The two-year agreement that ended the 42-day Sun Tran bus strike cost $4.36 million, and it includes wage raises for all employees and complete health coverage, according to a media release from the Teamsters Local Union 104.
The deal between the Teamsters and Professional Transit Management
—the company that oversees Sun Tran—grants raises ranging from 30 cents an hour for some workers to more than $5 for others, as well as 100 percent monthly health and welfare premiums. Also, each employee will get a one-time payment of $3,303.37, and the agreement has a provision that requires an annual distribution of any savings from Sun Tran’s annual budget that could provide every employee the "potential to receive additional hourly wage, or hourly pension increases in October of each year."

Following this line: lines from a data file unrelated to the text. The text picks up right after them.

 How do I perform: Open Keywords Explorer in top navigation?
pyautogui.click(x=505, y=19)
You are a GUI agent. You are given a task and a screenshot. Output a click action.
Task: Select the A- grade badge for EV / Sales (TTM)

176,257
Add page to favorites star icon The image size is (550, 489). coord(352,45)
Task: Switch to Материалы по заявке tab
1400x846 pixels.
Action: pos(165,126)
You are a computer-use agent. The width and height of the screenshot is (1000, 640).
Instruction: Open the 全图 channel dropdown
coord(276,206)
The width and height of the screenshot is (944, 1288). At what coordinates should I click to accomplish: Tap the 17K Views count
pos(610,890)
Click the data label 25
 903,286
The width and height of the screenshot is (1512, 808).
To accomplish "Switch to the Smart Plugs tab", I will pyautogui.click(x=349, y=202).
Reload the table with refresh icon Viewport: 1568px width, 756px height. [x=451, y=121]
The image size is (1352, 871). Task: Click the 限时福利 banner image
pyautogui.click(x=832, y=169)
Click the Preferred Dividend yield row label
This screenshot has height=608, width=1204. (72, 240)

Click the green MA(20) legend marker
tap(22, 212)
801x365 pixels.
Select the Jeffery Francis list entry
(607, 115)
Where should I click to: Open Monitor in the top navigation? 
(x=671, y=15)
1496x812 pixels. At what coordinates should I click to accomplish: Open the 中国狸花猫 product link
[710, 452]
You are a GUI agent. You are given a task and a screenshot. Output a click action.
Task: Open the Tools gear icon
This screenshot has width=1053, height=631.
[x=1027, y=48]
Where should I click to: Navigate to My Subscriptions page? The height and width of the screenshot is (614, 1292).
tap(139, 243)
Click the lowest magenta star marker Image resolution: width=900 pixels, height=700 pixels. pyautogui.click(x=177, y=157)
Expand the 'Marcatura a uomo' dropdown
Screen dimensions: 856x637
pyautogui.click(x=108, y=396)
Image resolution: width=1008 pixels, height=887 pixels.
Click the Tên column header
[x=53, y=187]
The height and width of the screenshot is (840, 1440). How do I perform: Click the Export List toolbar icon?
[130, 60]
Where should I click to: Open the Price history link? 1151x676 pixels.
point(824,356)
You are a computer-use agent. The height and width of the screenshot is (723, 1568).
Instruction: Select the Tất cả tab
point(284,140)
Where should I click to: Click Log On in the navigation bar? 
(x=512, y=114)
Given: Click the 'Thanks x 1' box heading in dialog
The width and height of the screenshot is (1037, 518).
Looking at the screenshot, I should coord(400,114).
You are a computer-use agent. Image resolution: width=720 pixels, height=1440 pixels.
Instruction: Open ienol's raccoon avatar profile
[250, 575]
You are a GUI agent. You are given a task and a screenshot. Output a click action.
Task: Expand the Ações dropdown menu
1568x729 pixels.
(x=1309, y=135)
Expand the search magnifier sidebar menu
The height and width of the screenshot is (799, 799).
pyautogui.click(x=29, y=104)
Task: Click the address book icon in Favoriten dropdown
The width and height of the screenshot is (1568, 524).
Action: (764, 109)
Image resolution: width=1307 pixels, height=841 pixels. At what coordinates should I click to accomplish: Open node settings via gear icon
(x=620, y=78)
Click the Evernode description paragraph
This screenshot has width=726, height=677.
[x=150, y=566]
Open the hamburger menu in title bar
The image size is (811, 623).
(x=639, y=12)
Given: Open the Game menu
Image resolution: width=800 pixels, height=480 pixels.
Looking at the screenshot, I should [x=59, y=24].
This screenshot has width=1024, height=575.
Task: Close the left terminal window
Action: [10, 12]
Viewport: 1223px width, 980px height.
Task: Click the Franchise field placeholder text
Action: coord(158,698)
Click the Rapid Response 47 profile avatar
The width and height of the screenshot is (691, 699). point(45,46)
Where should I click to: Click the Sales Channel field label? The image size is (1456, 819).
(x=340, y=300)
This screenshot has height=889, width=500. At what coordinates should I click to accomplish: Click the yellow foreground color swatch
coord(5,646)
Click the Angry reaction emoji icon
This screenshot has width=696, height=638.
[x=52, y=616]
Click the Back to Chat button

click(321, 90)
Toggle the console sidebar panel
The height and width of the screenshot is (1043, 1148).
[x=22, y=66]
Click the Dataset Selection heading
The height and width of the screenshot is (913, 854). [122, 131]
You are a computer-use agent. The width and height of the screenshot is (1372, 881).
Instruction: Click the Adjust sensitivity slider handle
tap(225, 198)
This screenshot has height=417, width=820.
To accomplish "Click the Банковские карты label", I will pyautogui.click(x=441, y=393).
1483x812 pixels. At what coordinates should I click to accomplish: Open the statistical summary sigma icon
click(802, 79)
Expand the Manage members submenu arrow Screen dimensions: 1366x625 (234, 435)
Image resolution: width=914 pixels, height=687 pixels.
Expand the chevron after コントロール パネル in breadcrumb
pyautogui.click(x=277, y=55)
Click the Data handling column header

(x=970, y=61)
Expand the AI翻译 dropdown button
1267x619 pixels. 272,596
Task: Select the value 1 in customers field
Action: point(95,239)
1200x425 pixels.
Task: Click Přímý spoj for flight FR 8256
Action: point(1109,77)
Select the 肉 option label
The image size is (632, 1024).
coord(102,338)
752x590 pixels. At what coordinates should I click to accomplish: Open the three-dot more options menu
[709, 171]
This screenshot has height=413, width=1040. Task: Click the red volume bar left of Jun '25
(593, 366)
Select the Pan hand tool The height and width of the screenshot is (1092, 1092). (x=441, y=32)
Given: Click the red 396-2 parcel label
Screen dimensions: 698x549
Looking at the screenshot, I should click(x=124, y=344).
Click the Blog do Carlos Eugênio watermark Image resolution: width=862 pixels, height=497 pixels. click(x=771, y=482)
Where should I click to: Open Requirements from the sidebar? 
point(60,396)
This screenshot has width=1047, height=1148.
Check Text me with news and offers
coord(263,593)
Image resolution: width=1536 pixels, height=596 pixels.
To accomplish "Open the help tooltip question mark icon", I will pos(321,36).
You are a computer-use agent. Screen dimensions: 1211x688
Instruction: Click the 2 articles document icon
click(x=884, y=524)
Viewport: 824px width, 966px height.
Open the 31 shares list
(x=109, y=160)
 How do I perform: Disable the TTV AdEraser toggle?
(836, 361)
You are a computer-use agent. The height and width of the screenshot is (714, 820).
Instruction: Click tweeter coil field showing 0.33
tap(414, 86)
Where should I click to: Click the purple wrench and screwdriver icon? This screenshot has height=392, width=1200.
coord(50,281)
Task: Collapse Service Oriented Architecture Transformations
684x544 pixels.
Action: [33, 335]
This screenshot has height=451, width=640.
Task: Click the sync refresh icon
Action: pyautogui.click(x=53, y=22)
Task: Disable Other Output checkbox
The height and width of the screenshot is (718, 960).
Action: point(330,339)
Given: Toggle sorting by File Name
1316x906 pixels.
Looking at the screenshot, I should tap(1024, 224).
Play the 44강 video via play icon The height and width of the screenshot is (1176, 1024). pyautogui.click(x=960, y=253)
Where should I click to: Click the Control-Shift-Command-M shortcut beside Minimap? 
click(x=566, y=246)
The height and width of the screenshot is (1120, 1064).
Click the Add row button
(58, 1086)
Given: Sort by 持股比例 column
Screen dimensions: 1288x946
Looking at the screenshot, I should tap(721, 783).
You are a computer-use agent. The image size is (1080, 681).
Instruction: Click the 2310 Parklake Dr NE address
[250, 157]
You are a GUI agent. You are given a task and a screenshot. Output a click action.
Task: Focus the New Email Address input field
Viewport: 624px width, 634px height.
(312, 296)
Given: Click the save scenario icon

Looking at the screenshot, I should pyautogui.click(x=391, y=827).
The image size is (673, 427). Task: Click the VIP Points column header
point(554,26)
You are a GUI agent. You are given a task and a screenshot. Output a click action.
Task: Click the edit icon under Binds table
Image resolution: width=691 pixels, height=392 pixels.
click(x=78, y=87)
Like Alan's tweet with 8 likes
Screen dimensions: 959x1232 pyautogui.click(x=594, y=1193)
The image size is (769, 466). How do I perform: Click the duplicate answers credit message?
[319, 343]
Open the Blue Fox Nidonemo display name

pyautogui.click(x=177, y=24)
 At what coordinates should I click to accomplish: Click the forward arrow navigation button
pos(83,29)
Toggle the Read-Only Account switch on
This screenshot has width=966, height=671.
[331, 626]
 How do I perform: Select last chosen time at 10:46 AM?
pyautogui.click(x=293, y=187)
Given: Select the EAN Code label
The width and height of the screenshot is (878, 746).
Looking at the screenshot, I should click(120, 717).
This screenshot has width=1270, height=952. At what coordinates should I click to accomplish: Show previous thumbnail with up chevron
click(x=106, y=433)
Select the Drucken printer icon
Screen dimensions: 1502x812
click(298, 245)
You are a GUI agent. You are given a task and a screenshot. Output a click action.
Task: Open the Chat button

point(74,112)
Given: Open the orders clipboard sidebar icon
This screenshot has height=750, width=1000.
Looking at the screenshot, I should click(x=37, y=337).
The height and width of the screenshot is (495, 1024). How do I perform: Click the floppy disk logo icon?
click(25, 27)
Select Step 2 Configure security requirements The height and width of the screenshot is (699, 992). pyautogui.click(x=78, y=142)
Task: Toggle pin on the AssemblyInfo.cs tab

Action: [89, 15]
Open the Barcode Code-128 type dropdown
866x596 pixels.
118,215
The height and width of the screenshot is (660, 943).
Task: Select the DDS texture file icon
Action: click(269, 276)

The Teamsters call the new contract a dramatic improvement from the previous Sun Tran offer
—which would have cost $2.7 million. This one resulted in the "immediate action by Tucson's City Manager (Michael Ortega) to remediate and resolve once and for all the serious mold contamination that exists in Sun Tran's north facility and on the buses, and also resulted in immediate action by the city manager to order and install Plexiglass partitions in buses on selected routes identified as being greater risks to driver safety," the release says.
Up until now, details about the final deal, approved by a vote of 351-41 Wednesday night, had been kept secret. Both Sun Tran and Teamsters negotiator Andy Marshall did confirm that, in terms of finances, fuel savings (roughly $500,000 that were returned to the general fund during the fiscal year) and strike savings (strikers didn't receive a salary from Sun Tran while they were picketing) were used in the negotiations. Marshall said the city budget was not reopened, and that no money was taken from any other department.
The deal's documents haven't been released by either party yet.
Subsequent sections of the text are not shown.